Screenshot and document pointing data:
::::

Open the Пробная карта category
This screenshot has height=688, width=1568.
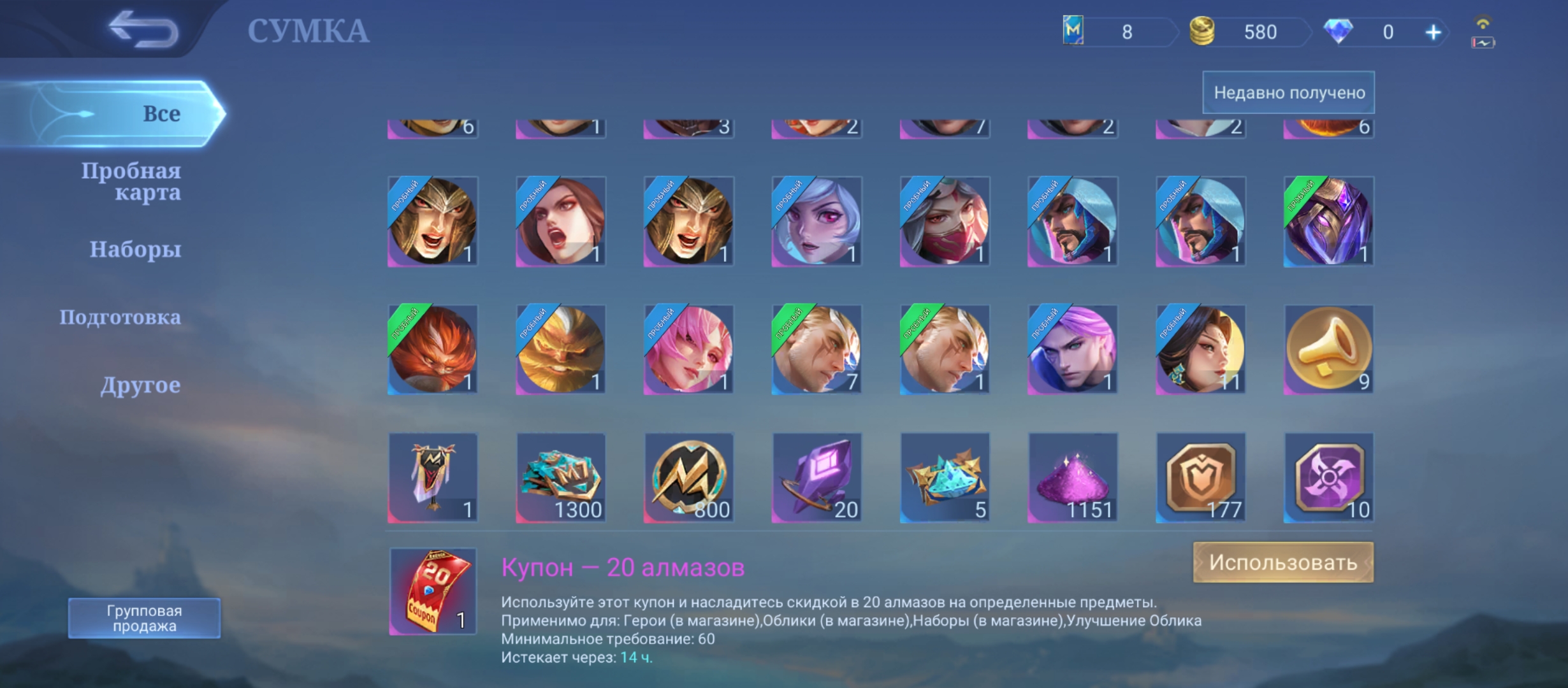(x=131, y=181)
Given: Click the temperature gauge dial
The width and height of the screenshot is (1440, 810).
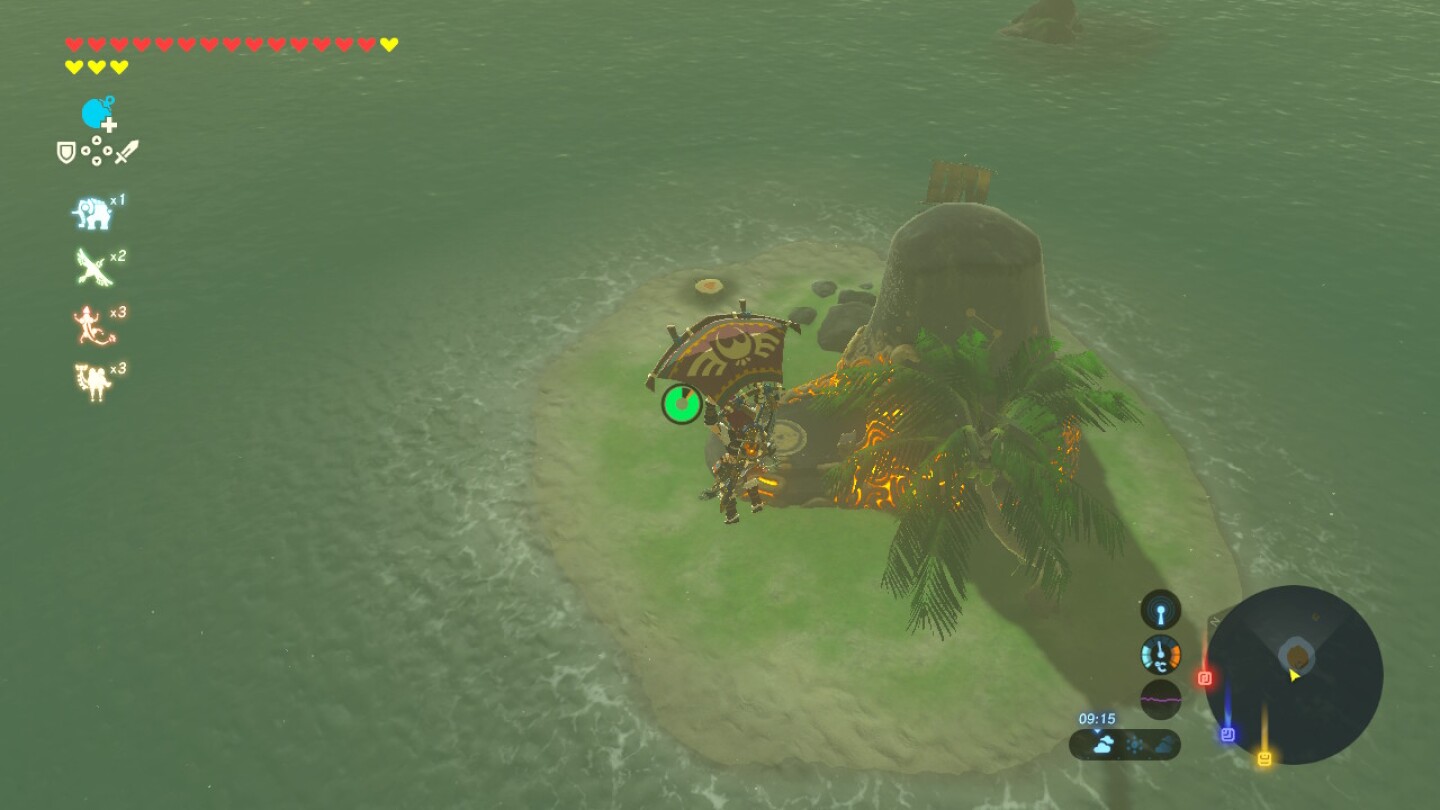Looking at the screenshot, I should coord(1160,653).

::::

STATED TASK: Identify every line in the records above that contains the word "width", and copy each of those lines. Case counts.

WRITTEN SOLUTION:
This screenshot has height=688, width=1568.
The width and height of the screenshot is (1440, 810).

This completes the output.